-- Brief --
Scan the entries below for the word "Close", then copy each line that holds it.

-- Source records --

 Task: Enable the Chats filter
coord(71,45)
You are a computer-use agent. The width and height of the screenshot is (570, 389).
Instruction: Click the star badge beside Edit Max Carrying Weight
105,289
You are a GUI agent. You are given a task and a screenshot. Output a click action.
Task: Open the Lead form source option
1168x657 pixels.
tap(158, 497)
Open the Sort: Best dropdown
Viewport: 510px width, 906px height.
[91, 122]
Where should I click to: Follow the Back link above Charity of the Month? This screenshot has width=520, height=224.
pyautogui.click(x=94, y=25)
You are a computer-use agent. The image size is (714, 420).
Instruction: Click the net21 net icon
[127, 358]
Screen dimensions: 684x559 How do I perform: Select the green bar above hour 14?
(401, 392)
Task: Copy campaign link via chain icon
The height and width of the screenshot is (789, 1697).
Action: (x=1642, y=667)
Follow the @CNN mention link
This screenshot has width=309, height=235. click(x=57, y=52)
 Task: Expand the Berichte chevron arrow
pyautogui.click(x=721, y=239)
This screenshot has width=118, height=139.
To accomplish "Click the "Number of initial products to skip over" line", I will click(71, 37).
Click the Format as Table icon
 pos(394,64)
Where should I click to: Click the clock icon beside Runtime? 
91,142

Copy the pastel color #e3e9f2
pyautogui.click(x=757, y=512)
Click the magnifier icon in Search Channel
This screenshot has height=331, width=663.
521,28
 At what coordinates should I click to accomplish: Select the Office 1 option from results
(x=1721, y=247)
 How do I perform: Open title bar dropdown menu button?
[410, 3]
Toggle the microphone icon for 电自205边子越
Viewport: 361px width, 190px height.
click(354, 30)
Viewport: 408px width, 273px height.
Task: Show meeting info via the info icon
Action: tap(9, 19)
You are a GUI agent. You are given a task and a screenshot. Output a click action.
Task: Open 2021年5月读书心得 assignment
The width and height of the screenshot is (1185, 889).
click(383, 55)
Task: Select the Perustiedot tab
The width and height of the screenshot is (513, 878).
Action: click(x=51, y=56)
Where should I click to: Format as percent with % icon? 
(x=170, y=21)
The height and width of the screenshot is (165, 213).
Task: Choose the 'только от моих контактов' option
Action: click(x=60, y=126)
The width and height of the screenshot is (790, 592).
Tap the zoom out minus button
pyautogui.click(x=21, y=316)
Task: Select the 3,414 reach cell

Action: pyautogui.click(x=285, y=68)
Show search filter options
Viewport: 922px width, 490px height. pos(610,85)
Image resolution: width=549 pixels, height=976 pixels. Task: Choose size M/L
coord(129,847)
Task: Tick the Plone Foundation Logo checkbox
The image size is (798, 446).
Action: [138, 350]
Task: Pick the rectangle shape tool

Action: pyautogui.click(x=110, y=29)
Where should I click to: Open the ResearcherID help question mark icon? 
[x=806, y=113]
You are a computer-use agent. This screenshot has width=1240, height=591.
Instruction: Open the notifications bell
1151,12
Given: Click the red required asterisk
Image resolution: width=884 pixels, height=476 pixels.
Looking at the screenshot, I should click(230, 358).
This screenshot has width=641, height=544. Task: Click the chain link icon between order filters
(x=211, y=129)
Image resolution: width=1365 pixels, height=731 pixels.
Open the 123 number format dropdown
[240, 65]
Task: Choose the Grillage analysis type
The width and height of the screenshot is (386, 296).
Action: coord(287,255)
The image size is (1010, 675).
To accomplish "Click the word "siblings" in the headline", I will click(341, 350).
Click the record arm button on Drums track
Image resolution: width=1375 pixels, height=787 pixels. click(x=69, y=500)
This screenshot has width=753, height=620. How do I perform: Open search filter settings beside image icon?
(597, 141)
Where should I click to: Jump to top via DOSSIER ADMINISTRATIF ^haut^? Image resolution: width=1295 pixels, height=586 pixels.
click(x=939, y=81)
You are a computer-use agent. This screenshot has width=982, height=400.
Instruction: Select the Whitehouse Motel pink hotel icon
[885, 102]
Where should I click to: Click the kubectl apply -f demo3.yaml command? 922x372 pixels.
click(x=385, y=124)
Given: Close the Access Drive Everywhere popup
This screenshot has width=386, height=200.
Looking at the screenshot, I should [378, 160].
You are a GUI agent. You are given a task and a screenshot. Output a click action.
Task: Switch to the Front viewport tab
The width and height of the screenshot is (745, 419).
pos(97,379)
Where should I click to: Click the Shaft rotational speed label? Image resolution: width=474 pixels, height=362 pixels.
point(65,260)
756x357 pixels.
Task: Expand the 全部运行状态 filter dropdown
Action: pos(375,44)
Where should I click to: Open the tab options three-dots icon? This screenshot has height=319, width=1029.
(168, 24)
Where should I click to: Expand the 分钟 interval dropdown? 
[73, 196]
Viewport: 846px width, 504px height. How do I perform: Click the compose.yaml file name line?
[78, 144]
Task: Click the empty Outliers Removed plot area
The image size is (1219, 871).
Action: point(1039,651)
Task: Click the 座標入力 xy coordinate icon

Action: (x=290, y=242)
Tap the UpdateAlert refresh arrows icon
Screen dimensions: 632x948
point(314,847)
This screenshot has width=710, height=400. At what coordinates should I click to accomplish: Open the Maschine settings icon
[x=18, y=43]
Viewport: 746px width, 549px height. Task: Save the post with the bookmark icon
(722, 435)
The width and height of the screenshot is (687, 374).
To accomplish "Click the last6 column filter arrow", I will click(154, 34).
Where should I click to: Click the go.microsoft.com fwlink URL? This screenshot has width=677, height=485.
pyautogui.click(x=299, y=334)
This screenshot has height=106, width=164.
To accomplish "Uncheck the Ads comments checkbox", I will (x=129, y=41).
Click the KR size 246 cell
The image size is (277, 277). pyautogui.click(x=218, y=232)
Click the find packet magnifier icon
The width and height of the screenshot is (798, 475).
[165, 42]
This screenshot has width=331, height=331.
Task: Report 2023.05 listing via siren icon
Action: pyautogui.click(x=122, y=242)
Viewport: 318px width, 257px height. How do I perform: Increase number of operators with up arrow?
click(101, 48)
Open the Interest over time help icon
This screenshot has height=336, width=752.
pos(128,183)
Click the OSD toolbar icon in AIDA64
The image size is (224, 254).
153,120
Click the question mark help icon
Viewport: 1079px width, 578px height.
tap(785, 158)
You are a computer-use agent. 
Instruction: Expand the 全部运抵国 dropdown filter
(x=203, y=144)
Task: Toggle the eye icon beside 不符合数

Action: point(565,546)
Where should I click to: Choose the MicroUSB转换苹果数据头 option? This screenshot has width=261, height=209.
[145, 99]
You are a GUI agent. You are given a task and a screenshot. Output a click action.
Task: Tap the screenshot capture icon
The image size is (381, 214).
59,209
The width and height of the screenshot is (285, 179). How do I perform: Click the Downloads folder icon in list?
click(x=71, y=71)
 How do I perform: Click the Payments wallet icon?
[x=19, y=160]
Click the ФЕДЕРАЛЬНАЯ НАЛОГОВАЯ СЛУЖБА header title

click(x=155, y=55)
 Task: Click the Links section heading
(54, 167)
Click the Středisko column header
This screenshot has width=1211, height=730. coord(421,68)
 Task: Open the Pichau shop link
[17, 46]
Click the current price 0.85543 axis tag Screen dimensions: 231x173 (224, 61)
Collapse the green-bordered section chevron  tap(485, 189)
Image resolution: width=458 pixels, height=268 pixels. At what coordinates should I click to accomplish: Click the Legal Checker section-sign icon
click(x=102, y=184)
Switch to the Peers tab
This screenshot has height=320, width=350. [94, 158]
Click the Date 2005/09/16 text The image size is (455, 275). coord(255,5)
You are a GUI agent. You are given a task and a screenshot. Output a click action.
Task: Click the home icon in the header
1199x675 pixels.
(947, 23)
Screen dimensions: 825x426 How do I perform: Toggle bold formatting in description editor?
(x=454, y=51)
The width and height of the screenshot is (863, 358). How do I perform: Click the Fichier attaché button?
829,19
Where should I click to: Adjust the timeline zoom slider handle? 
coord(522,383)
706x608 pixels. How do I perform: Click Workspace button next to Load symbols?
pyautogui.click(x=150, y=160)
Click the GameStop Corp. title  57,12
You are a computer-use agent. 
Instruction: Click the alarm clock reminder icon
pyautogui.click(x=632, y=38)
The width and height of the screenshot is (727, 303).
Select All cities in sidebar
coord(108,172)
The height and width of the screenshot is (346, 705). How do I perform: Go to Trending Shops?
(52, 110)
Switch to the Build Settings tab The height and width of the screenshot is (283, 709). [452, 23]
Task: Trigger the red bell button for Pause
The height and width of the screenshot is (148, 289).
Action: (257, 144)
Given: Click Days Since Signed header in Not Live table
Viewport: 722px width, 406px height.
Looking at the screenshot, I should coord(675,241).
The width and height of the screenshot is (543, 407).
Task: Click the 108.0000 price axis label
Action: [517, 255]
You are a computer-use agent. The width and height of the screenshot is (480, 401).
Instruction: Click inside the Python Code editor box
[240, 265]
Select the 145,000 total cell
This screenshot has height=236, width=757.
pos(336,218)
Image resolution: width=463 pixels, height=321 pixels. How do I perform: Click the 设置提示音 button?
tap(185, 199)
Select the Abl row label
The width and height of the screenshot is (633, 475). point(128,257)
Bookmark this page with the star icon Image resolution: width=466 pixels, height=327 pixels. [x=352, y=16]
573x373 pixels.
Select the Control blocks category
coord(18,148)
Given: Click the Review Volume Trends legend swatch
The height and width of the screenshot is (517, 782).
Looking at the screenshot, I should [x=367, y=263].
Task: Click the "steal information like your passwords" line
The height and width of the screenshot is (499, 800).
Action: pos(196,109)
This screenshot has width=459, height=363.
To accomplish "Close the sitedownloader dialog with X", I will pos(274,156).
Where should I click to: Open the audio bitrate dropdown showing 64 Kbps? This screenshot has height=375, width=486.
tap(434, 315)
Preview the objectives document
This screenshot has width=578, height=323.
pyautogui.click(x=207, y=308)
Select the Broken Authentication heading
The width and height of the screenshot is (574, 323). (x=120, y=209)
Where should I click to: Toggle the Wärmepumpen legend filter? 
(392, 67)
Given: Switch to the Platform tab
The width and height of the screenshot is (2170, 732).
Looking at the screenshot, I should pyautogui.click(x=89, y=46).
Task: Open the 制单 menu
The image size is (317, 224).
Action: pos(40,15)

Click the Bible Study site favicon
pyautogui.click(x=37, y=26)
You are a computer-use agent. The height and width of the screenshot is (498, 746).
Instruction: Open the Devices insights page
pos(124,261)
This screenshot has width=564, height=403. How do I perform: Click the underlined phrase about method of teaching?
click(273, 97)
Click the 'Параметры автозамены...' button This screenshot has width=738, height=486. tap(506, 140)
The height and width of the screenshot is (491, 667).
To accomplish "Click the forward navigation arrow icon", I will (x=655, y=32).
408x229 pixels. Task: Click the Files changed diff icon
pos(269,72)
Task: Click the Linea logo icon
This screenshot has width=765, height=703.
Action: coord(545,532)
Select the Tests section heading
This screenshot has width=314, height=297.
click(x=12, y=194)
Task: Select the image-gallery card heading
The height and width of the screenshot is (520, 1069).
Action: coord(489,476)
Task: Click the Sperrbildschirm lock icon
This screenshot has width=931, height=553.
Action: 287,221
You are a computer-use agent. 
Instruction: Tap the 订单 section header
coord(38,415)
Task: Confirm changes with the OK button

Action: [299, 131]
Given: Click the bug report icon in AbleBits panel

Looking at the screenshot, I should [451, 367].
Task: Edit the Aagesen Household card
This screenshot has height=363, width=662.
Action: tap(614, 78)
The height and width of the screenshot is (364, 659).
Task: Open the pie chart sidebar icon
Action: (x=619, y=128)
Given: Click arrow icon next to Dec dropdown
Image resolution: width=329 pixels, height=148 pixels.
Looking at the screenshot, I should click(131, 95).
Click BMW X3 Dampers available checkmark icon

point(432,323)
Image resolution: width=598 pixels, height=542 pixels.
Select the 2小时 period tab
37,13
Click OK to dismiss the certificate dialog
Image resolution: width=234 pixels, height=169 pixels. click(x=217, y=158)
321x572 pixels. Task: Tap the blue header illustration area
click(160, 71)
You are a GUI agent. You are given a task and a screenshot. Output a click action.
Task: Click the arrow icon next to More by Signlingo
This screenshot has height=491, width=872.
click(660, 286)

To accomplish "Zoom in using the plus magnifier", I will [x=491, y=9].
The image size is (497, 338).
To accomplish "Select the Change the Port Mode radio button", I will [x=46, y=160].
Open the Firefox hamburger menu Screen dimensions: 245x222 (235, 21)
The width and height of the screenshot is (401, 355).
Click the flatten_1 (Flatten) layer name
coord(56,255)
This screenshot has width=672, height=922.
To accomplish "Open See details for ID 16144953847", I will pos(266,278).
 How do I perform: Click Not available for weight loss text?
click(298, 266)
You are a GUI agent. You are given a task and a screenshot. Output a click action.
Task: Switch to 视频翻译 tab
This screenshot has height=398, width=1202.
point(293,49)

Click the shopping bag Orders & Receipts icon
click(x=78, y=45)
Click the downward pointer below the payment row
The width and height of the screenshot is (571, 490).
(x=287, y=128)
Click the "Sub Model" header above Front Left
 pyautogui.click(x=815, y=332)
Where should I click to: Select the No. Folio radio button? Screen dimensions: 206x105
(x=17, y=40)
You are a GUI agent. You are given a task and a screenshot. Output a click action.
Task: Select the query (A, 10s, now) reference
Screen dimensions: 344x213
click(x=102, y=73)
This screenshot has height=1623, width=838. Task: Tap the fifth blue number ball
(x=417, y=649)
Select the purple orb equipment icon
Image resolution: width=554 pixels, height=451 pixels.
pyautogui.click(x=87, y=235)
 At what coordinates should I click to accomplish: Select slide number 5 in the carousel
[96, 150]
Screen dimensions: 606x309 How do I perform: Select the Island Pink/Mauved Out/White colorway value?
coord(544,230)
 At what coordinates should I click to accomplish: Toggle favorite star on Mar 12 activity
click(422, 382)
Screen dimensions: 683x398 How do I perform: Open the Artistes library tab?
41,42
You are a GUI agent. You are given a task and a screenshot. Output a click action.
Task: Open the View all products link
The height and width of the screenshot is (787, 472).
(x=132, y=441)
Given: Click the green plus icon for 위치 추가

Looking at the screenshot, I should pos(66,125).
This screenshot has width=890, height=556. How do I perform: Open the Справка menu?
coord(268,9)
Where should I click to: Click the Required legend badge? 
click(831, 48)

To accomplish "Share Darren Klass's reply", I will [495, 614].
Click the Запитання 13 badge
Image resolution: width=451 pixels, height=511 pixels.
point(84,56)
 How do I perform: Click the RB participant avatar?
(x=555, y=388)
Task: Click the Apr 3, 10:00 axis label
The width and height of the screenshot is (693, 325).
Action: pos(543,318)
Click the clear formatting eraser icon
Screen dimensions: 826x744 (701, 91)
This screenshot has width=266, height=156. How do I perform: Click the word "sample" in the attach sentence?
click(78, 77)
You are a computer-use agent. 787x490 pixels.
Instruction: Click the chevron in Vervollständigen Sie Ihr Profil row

-- Task output --
Given: Close the Access Drive Everywhere popup
To accomplish "Close the sitedownloader dialog with X", I will pos(274,156).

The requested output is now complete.